■ DATA SHOWN:

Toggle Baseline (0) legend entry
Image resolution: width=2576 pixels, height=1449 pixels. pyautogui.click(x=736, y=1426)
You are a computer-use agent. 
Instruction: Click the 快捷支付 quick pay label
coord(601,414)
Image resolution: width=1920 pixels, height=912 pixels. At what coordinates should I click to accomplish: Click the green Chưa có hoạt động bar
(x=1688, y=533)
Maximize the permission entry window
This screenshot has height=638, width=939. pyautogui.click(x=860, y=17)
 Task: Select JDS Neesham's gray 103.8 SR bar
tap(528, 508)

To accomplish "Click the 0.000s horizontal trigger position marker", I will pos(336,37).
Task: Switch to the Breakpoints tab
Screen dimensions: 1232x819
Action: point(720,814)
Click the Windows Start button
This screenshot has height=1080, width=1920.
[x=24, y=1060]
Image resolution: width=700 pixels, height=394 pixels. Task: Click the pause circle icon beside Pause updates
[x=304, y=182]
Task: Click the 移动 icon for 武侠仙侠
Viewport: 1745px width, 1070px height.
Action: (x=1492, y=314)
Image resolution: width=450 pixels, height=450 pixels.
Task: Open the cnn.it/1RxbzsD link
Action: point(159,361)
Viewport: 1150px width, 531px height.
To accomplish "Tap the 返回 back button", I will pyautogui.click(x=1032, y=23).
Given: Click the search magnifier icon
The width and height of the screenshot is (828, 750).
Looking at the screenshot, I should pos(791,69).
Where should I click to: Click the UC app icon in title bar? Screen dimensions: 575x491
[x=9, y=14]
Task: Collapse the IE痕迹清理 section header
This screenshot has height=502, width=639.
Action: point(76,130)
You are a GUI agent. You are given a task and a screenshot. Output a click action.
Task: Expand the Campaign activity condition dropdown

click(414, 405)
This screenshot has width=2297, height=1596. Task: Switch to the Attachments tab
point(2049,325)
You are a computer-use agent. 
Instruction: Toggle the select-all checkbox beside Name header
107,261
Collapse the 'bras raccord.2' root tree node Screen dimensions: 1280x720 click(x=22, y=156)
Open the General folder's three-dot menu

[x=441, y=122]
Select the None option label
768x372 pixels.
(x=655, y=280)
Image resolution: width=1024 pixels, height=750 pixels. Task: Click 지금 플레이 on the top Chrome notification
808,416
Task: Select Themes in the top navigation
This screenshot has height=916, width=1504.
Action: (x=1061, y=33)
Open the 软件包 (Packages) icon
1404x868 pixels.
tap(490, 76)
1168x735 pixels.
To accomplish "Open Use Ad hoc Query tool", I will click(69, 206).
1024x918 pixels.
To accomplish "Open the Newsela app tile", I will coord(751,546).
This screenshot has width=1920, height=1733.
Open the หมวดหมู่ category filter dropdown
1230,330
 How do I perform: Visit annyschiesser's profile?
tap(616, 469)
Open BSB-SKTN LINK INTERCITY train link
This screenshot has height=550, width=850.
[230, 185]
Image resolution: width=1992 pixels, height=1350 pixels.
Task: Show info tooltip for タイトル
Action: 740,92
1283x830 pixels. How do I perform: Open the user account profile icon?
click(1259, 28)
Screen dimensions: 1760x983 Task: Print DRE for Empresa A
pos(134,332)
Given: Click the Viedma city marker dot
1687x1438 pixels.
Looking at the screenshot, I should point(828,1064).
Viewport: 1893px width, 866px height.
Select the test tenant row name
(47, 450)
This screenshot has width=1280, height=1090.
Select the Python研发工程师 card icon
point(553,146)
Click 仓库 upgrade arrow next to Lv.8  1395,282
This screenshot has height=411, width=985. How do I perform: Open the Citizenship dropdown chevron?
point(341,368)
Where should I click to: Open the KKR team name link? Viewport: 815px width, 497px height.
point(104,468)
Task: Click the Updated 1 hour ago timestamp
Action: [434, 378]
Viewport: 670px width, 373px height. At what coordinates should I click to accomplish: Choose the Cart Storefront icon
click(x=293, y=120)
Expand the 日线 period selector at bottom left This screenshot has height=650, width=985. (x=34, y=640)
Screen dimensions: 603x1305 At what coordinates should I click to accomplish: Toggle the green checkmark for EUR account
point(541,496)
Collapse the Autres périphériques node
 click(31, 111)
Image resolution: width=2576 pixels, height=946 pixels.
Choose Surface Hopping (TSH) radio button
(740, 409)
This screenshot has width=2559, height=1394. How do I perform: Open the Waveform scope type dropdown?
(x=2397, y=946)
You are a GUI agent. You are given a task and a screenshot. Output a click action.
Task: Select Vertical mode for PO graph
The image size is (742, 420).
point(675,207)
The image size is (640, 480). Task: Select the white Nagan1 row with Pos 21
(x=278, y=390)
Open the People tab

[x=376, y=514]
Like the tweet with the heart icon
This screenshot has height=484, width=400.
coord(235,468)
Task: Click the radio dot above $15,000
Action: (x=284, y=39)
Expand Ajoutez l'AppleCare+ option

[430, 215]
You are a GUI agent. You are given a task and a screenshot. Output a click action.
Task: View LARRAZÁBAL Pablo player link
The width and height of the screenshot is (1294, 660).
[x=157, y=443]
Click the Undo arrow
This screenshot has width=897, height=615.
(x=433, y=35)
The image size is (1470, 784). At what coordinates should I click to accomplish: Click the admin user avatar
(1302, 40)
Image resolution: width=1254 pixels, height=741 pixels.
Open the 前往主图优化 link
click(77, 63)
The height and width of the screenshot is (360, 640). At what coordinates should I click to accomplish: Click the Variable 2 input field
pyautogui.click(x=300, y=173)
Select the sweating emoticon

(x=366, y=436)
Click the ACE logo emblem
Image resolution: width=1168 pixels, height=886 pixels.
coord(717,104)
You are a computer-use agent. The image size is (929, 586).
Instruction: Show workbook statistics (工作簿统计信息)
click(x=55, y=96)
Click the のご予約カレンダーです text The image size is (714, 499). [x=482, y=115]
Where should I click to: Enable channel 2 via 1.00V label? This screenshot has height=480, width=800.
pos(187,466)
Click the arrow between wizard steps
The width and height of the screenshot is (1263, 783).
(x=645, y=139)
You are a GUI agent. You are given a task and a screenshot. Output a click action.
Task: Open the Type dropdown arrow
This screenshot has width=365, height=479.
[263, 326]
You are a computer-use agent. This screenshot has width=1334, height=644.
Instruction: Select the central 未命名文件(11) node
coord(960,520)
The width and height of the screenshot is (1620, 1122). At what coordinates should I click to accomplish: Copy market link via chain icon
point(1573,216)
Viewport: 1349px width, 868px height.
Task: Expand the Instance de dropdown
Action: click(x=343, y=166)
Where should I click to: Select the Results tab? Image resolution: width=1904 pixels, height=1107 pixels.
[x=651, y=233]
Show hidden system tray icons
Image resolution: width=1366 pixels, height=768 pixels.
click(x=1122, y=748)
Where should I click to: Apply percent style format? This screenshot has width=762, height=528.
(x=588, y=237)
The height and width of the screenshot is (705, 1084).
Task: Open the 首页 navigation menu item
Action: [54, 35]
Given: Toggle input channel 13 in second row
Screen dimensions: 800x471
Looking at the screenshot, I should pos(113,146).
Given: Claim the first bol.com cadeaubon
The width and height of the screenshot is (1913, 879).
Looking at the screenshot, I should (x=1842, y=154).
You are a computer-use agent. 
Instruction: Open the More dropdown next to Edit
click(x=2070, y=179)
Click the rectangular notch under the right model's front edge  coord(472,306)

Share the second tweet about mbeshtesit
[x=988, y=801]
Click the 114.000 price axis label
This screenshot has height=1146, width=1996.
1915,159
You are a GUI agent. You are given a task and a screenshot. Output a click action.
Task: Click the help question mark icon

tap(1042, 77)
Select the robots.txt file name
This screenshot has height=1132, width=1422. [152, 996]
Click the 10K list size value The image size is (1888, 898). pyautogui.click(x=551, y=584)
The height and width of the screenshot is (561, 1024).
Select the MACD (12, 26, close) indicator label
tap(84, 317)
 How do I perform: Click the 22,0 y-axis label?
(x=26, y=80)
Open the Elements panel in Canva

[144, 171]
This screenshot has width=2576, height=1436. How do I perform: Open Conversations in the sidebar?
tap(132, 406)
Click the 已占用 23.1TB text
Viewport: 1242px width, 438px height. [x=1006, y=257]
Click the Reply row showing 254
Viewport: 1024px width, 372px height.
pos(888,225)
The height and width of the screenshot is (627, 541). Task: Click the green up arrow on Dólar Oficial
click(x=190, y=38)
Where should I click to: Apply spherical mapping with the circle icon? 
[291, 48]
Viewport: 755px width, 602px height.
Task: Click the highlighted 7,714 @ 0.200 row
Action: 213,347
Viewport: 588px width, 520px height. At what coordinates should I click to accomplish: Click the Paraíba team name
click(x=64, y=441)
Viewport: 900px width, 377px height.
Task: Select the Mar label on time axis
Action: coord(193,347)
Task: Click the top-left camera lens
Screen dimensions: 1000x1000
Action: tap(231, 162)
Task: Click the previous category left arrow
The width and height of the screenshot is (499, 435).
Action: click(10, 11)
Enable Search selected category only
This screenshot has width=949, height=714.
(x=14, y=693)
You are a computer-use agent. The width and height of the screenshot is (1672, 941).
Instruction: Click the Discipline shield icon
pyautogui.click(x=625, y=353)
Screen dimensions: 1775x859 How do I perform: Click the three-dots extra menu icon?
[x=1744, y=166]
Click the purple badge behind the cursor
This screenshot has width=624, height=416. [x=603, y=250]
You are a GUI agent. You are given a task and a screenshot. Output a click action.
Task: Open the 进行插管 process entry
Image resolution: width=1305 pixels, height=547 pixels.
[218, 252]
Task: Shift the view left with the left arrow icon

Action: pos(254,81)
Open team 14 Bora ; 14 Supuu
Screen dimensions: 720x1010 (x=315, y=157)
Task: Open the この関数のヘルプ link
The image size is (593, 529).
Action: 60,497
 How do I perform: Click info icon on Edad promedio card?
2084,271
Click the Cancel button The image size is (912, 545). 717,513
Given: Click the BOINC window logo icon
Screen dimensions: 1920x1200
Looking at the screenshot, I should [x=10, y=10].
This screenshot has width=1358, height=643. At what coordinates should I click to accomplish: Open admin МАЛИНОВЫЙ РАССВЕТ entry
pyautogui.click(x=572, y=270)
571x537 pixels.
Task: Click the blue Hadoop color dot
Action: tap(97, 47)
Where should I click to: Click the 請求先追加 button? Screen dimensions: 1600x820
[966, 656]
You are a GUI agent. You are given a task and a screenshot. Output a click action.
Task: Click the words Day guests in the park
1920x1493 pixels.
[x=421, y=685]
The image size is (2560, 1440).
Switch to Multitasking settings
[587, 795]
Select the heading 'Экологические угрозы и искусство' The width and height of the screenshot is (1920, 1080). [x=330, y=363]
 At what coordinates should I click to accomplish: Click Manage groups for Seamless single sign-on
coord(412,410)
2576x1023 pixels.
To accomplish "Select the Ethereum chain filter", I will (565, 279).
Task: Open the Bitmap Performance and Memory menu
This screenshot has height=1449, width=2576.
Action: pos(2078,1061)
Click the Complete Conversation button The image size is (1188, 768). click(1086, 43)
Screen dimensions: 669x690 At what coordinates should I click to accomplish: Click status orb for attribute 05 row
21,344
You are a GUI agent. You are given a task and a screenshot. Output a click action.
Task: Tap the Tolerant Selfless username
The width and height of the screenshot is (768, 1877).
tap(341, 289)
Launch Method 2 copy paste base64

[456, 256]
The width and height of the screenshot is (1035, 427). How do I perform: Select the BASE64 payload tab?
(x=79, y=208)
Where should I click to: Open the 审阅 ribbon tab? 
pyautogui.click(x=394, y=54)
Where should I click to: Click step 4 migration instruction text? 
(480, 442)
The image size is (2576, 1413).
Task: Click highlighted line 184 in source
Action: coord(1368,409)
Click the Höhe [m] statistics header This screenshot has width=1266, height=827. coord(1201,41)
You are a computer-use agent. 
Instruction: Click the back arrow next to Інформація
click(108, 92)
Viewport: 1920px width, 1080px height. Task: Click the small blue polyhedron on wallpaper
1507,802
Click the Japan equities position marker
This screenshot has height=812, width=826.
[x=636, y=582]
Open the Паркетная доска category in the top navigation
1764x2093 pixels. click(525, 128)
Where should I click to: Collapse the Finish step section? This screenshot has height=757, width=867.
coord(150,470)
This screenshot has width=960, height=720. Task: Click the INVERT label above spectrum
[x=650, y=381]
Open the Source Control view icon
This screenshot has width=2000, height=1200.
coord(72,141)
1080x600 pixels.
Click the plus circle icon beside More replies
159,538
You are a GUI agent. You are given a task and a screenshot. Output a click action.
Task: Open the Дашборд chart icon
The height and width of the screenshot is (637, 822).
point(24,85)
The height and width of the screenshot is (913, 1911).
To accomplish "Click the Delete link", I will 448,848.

■ GOAL OF THE EXERCISE:
Please edit the records beginning at the line that has "The width and height of the screenshot is (1035, 427)." and running through the end of the records, replacing "Where should I click to" with "Where do I click to" and leaving everything else unchanged.

■ TASK RESULT:
The width and height of the screenshot is (1035, 427). How do I perform: Select the BASE64 payload tab?
(x=79, y=208)
Where do I click to: Open the 审阅 ribbon tab? 
pyautogui.click(x=394, y=54)
Where do I click to: Click step 4 migration instruction text? 
(480, 442)
The image size is (2576, 1413).
Task: Click highlighted line 184 in source
Action: coord(1368,409)
Click the Höhe [m] statistics header This screenshot has width=1266, height=827. coord(1201,41)
You are a computer-use agent. 
Instruction: Click the back arrow next to Інформація
click(108, 92)
Viewport: 1920px width, 1080px height. Task: Click the small blue polyhedron on wallpaper
1507,802
Click the Japan equities position marker
This screenshot has height=812, width=826.
[x=636, y=582]
Open the Паркетная доска category in the top navigation
1764x2093 pixels. click(525, 128)
Where do I click to: Collapse the Finish step section? This screenshot has height=757, width=867.
coord(150,470)
This screenshot has width=960, height=720. Task: Click the INVERT label above spectrum
[x=650, y=381]
Open the Source Control view icon
This screenshot has width=2000, height=1200.
coord(72,141)
1080x600 pixels.
Click the plus circle icon beside More replies
159,538
You are a GUI agent. You are given a task and a screenshot. Output a click action.
Task: Open the Дашборд chart icon
The height and width of the screenshot is (637, 822).
point(24,85)
The height and width of the screenshot is (913, 1911).
To accomplish "Click the Delete link", I will 448,848.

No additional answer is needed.